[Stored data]

────────────────────

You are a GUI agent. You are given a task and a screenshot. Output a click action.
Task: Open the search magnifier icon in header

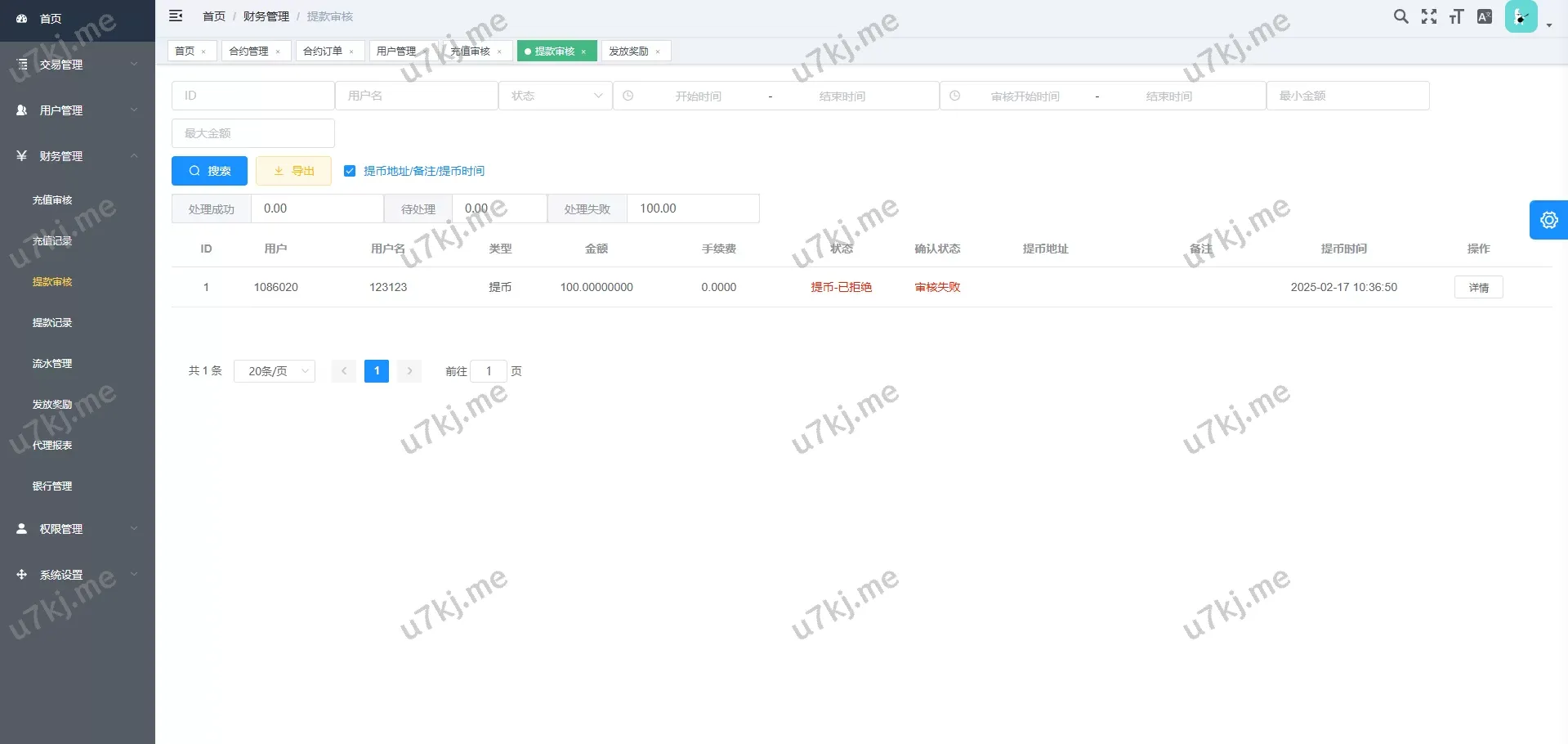[1400, 16]
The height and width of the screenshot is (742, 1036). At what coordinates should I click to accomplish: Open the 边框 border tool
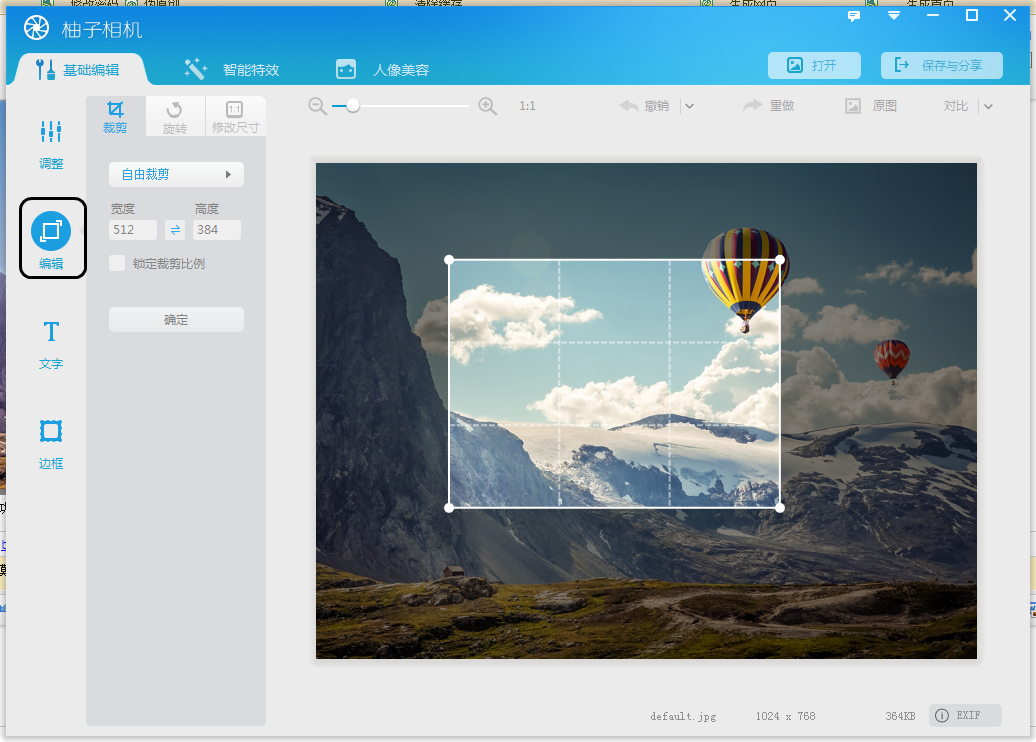51,443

────────────────────

[Task details]
Beginning with the line containing "Task: Open the" and ending with the last line of the data above, repeat each line exactly. Include no pictures and no other lines.

[Solution]
Task: Open the search magnifier icon in header

[1400, 16]
The height and width of the screenshot is (742, 1036). At what coordinates should I click to accomplish: Open the 边框 border tool
51,443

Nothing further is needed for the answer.